Greg Stein gstein@lyra.org
Thu, 24 May 2001 06:59:21 -0700


On Thu, May 24, 2001 at 02:02:34PM +0100, Michael Hudson wrote:

I can't think of a good way of expressing this, but I don't think we should try to make writing non cross-platform code in Python impossible.

I don't think this would preclude writing non cross-platform code. As I mentioned, there isn't anything that would prevent the stuff from working side by side.

The idea is to simplify certain aspects of Python's platform specific stuff. For example: all those variants of dynamically loading shared modules (Python/dynload_*.c) can be tossed along with the config magic.

Yes, it should be easy to write x-platform code, but if there's some very specific platform trick I can do with, say, setsockopt, I don't want Python to hide it from me just 'cause it doesn't work on VMS.

APR isn't a least common denominator approach.

... > That doc is out of date; the list is missing: shared library handling, i18n, > mmap, user information access (e.g. getpwnam), uuid handling, getopt > replacements, cryptographic random data, and a few other bits here and > there. The shared mem actually is implemented mostly, via the libmm library.

How big is APR?

That's relative :-) On my Linux box, a stripped library is 85k.

It is also (theoretically) possible to skip building portions of APR. The APIs and symbols are set up for that, but the autoconf setup isn't yet. If you're embedding a private APR build, then you can fine tune what is needed. However, if you're building a public/shared one, then you wouldn't really want to trim it back like that.

How stable?

The existing functionality is quite stable. We just keep adding more, though :-)

(in terms of interface; I'm assuming it doesn't crap out through bad programming or it'd be a non-starter)

hehe... you can call it a non-starter, then. APR assumes you pass it valid pointers and objects. For example, if you call apr_file_read(NULL, NULL, 100), then you'll get a segfault rather than EINVAL. Personally, I find that behavior quite fine (EINVAL will invariably get ignored; a segfault doesn't; and this is a programmer error that needs to be attended to -- throw it in his face)

Whether others think that is a non-starter... hard to know :-)

[ actually, one of the hardest things to integrate would be APR's memory management approach with Python's ]

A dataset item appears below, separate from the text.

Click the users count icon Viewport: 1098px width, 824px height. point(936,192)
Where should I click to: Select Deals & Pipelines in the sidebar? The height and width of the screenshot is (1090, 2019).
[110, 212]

> And note that some of those topics have some nice depth. As I mentioned, > networkio supports IPv6, but also portable name lookups, sendfile(), etc. > The fileio stuff support optimized stat() and opendir-type calls for the > platform. > > > It currently supports: Unix (includes BeOS), Win32 and OS/2. > > A lot more than that :-) Pretty much all the Unix variants, including > OS/390 and BS2000 and MacOS X, and TPF, and some other oddballs.

That's still less than Python isn't it? RiscOS, Amiga, PalmOS, VMS, Playstation 2(!), from looking at http://www.python.org/download/downloadother.html.

Sure it's smaller.

It's a blue sky radical suggestion. No more, no less. :-) I mentioned it because the IPv6 stuff came up. I already know a codebase that has handled all the portability issues. That is a bonus :-)

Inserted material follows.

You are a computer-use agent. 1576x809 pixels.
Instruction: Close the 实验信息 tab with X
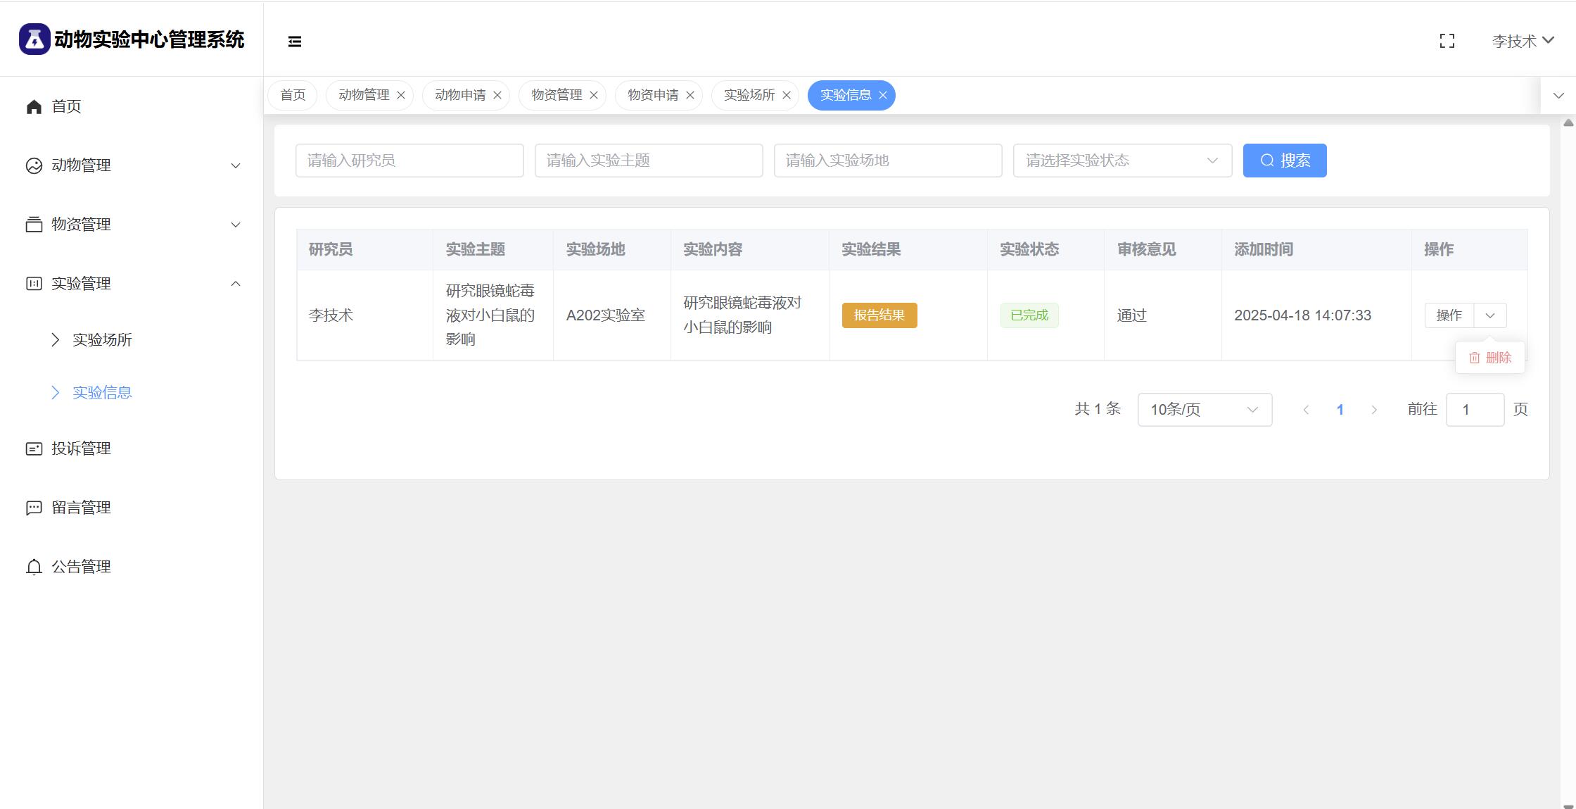[883, 95]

However, for the platforms that APR does handle today, that would still be a big code reduction for Python. And in the future? Why not extend APR to those other platforms and reduce the Python code even more.

I think shifting Python to a portability library is actually quite an interesting thought experiment. Enough to mention it and get people thinking. I think it could be quite handy for the longer term maintainability.